# vincent ate up the floor



## mylissyk (Feb 25, 2007)

Well, it had to be the cat because that innocent baby surely could do no wrong! 

(sorry about the flooring).


----------



## GoldenMum (Mar 15, 2010)

That angelic sleeping pup...no! LOL! Send him here, I need new carpet!


----------



## crh131 (Jun 1, 2010)

ha..I just saw he is in my sig looking like a sweet sleeping angel. LOL! That is the floor he tore up...UGH.
He has been asleep under my feet all morning looking like that...I can't be mad now..ACK. I just can't believe I didn't know..I was literally right beside him. I share the blame on this one...


----------



## NuttinButGoldens (Jan 10, 2009)

Milo chewed a hole in the wall when I first brought him home. He was like 5 feet away. I thought he was chewing on a bone that was up against the wall.


----------



## Elisabeth Kazup (Aug 23, 2008)

Guess he doesn't like the old floor either. Congratulations on your new floor!

Amazing what happens right under our noses! He probably accidentally missed the pig's ear and got up one corner. It was probably just as much fun as the pig's ear and he doesn't know the difference. 

I couldn't be mad at that adorable pup either! :smooch:

p.s. maybe switch to oatmeal so the crunching doesn't drown out the chewing! :wink:


----------



## doggylove86 (Aug 26, 2010)

OMG I don't know what I would do! That's crazy!! I hope he didn't swallow any pieces of it


----------



## GoldensGirl (Aug 2, 2010)

About 20 years ago, we rescued my Jenny, a German Shepherd mix, from the local pound. I nursed her through distemper, though our vet warned that she wouldn't survive. And then she ate a 6-inch hole in a brand carpet we'd had for 3 weeks. Luckily, we had scraps of the carpet and were able to get it repaired. And Jenny lived to be almost 16 years old.

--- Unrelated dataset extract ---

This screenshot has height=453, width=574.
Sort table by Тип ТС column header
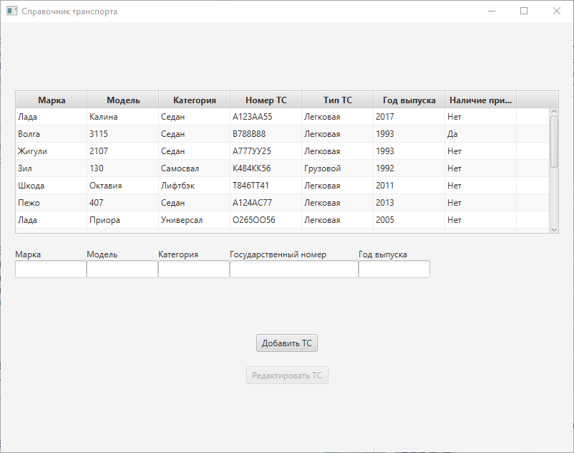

Maybe you can get your kitchen floor repaired, if you have any scraps? If not, enjoy your new floor!

Lucy


----------



## CarolinaCasey (Jun 1, 2007)

"Who me? Surely not, I'm too cute."


----------



## crh131 (Jun 1, 2010)

The squares were actually just a little bit bigger then the amount we could have salvaged from under the fridge/stove 
The floor is about 4 yrs old..and discontinued . 
So it looks like we only have one option...replace.


----------



## Karen519 (Aug 21, 2006)

*Vincent*

Vincent is a puppy alright! They can't be trusted!


----------



## BayBeams (Jan 3, 2010)

I have a patch work kitchen floor from when Baylee was a puppy after she did the same thing. She is 9 years old now!


----------



## jordski168 (Aug 24, 2010)

awww, that aint so bad, I have 4 dachshund pups and guess what they did? There doggy house has a 80 cm wide door yet they've decided to make entrances of their own.LOL they literally chewed through 1/4 inch of plywood on all 3 sides of the dog house, and thats not all, I also have a st. bernard and what did he do? He's 7 yrs all and still decided to do some redecorating his dog house, but after watching dogs101, i think it mght have been because he smelled some wood mites and thought he should deal with em personally (yes, my st. bernard, Brutus, made a hole at the side of his dog house). Luke also did something similar, but I told him, if he wont stop scratching and tearing the wall, I wont take him or a walk later. He obliged by stopping and flopping down at my feet.


----------



## DaisyGolden (Jan 4, 2008)

maybe she just decided that another color or style flooring would look better in that room, you just have a golden retriever interior decorator. I would just make sure that you ask for her opinion on the new flooring choices so this doesn't happen again.


----------



## Ranger (Nov 11, 2009)

Oh man, my family's old border collie did that once in his younger days. I left him at my boyfriend's house when we went out for lunch and when we returned, we found the entire linoleum floor has been ripped out! Not only that, but he had decided the square corners on the coffee table were a hazard so he had very considerately rounded them off for the boyfriend.


----------



## bioteach (Nov 13, 2010)

It's been said so many times, "Never trust a quiet puppy"! We learned that from Sagebrush who ate a floor too. We thought that he was enjoying a rawhide roll - HA! 

Buckskin ate a wall. 

Our new puppy loves towels - we are on high alert!


----------



## SimpleSimon's Mom (Nov 29, 2009)

Years ago I had a rescue. Working from home she did not destroy much. I had one time that I had to go to a funereal, so I had about 5 hours away from home. I put her into the kitchen & breakfast room. When I got back the linoleum was gone, all of it, completely, except for just a few pieces she could not get unstuck from the floor. She had pulled up and eaten 2 rooms of flooring, 2 whole rooms! I don't even know how it fit in her. We went straight to the vet but they just told us to let it pass. And boy did it ever. I never left her in the kitchen again. 

OP good luck with your flooring!


----------